━━━━━ DATA RECORDS

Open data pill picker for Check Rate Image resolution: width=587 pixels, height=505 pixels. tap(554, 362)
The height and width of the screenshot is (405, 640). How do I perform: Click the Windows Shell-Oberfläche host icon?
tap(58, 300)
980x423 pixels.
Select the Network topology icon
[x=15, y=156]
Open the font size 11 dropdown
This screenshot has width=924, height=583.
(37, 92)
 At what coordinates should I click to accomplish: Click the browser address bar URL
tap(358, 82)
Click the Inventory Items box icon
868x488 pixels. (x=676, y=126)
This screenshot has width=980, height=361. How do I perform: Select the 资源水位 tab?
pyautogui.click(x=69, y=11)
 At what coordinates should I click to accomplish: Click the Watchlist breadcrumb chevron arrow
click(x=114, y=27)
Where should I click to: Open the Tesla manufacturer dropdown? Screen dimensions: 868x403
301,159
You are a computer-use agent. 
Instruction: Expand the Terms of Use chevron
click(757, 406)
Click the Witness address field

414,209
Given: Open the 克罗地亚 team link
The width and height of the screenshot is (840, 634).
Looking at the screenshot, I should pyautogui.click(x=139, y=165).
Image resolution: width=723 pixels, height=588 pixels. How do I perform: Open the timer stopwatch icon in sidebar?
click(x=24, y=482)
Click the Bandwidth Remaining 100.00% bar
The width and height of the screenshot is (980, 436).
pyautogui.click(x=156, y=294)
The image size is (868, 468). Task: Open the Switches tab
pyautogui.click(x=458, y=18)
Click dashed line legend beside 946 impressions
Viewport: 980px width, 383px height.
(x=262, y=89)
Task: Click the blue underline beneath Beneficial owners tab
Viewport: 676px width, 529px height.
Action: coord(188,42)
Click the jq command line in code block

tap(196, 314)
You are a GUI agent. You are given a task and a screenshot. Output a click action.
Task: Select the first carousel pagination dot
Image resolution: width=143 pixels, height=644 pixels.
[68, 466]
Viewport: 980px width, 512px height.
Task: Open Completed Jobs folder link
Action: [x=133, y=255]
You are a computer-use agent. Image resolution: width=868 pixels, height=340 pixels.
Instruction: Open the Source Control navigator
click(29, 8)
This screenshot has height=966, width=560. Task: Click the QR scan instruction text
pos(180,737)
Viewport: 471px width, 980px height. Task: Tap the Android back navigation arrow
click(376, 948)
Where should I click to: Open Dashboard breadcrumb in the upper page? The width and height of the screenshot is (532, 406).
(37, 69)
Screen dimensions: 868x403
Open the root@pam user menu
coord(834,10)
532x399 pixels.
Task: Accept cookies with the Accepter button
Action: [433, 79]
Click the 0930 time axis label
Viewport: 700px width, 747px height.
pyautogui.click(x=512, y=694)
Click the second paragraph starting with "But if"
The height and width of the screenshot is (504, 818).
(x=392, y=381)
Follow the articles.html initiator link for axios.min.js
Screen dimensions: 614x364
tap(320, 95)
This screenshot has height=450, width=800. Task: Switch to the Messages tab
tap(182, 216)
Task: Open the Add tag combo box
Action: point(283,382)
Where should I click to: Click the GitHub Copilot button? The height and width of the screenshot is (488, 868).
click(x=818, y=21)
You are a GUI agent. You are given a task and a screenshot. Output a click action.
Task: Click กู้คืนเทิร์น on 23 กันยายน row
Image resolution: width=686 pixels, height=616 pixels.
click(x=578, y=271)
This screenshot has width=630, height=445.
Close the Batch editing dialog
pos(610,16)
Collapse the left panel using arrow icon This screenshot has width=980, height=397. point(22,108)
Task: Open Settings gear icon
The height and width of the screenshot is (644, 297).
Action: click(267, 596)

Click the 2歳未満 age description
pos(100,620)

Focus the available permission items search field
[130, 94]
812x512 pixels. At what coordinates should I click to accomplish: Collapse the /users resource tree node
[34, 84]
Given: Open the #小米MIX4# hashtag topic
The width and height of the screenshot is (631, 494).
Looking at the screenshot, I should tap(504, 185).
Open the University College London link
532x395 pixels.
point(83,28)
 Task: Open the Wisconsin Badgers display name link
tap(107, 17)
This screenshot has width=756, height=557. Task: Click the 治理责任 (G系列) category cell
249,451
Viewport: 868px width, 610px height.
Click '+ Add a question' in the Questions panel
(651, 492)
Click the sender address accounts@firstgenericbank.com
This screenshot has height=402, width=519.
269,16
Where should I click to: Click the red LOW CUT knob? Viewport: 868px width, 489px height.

━━━━━━━━━━

**REQUIRED ACTION**
Within the records above, determine the number of lines that hold the word "computer" and return only that value.

**COMPLETED TASK**
2